Wellingtons saw the light of day for the first time at the beginning of the 19th century. Arthur Wellesley, Duke of Wellington, asked his shoemaker sew the classic jack-boots which became very popular in the eighteen century. Shorter and narrower shoes perfectly suited to Duke – it was not only comfortable to wear on the battlefield but seemed to be in style as well which was the most important to Wellesley.

First became popular among British dandies, boots became indispensable in war time, especially the First World War because more than a million pairs were made for British Army soldiers.
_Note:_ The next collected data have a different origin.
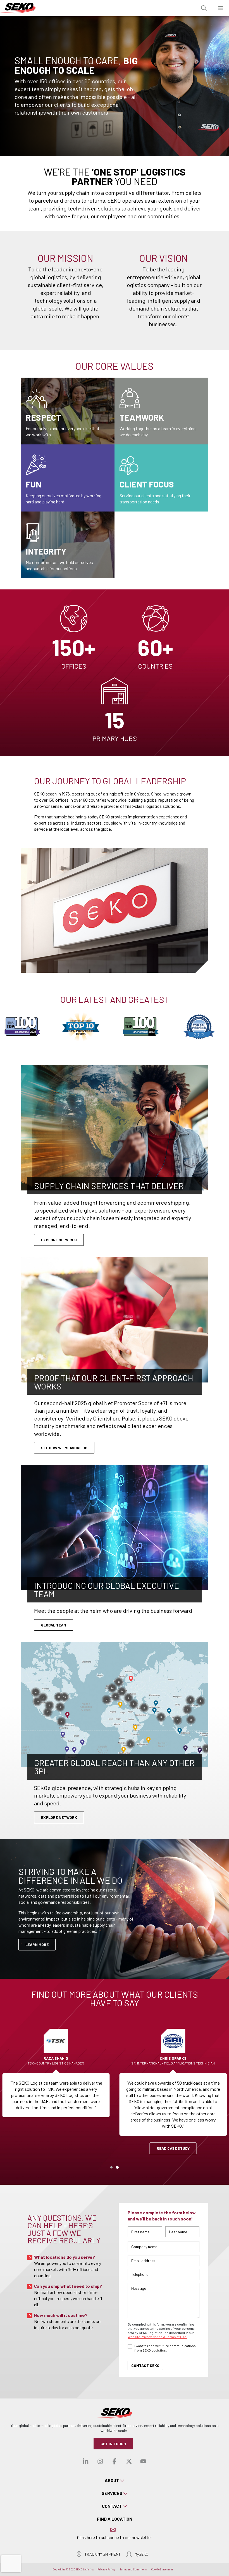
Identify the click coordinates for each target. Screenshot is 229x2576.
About (112, 2480)
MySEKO (141, 2554)
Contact (112, 2506)
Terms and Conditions (133, 2569)
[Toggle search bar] (204, 8)
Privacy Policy (106, 2569)
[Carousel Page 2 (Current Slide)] (117, 2167)
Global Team (53, 1625)
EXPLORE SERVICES (59, 1239)
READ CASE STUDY (173, 2148)
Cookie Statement (162, 2569)
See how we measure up (64, 1447)
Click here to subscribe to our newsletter (114, 2537)
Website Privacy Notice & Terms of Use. (157, 2337)
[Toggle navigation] (220, 8)
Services (112, 2493)
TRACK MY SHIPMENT (103, 2554)
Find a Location (114, 2518)
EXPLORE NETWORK (59, 1817)
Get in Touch (113, 2443)
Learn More (37, 1944)
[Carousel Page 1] (111, 2167)
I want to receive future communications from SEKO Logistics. (165, 2348)
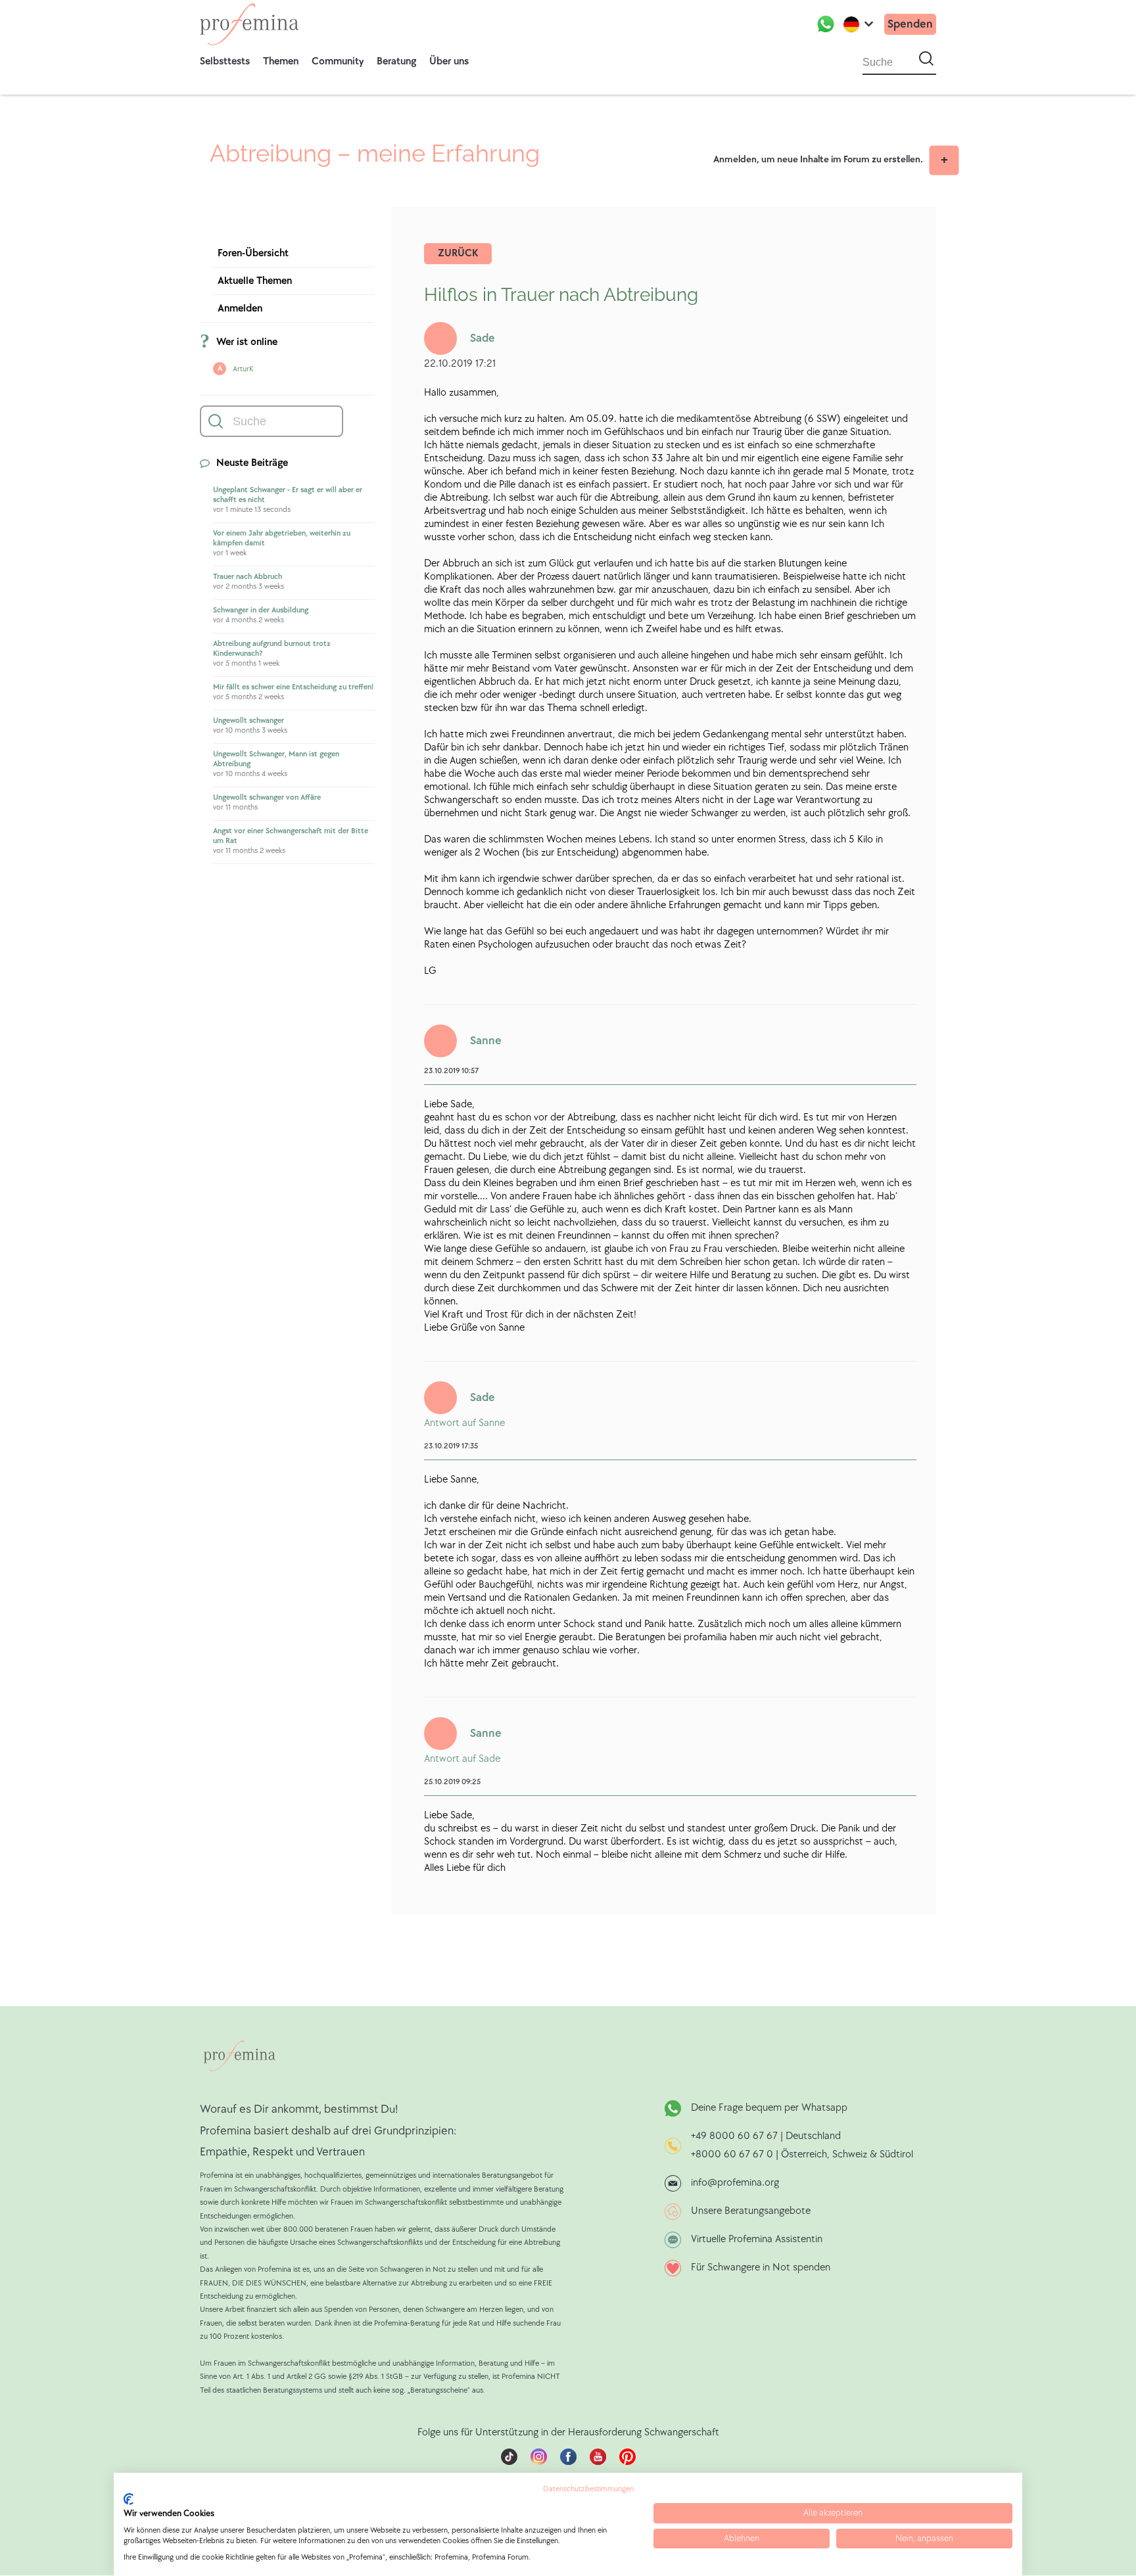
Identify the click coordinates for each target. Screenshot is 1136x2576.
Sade (482, 338)
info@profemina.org (735, 2182)
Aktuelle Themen (255, 281)
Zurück (458, 253)
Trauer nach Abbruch (247, 577)
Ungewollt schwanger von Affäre (267, 797)
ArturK (243, 369)
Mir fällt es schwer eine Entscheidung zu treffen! (293, 687)
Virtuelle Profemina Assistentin (756, 2239)
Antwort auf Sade (462, 1759)
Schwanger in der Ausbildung (260, 610)
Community (338, 61)
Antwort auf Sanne (464, 1423)
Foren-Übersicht (253, 253)
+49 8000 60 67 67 (735, 2136)
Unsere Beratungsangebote (751, 2211)
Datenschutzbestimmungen (588, 2489)
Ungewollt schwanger (248, 720)
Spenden (910, 24)
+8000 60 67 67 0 (732, 2154)
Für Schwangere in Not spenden (760, 2267)
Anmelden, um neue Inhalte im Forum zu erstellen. (818, 159)
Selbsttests (225, 61)
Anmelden (240, 308)
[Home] (249, 24)
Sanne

In recent years this footwear is returning. Italian fashion house Prada‘s autumn 2009 collection showed massive colourful wellingtons and Japanese designer Yohji Yamamoto is not refusing detailed variations of wellies for a couple of years.

“There’s a style rush on the humble wellington boot, with Hunter adding studs and quilting, Marc Jacobs’s candy-coloured versions, and now Valentino’s lace numbers – which we think you’ll agree makes for a rather dainty splash in the rain,” says the Vogue blog (http://www.vogue.co.uk/blogs/the-vogue-blog/2010/05/24/the-duke-of-boots)

Summer music festivals usually are unlikely without the rain and mud baths so the boots became cult footwear. Practicality and versatility are corrupted –  people do not need to be afraid to jump in the mud and wet feet for a while. Wellies fit with anything – light dresses, shorts, colourful T-shirts.

One of the main manufacturers of bots, British company Hunter, has even a separate rubber shoe line created special for festivals. Furthermore, a couple of years ago Jimmy Choo, Malaysian origin footwear designer, collaborated with Hunter and created wellies decorated with crocodile leather and leopard fur which has become a must-have among the festival participants and celebrities. In 2005 British model Kate Moss appeared in a pair of wellies at the largest music festival Glastonbury – bots were blown away from stalls by young fashion followers trying look like a Katie.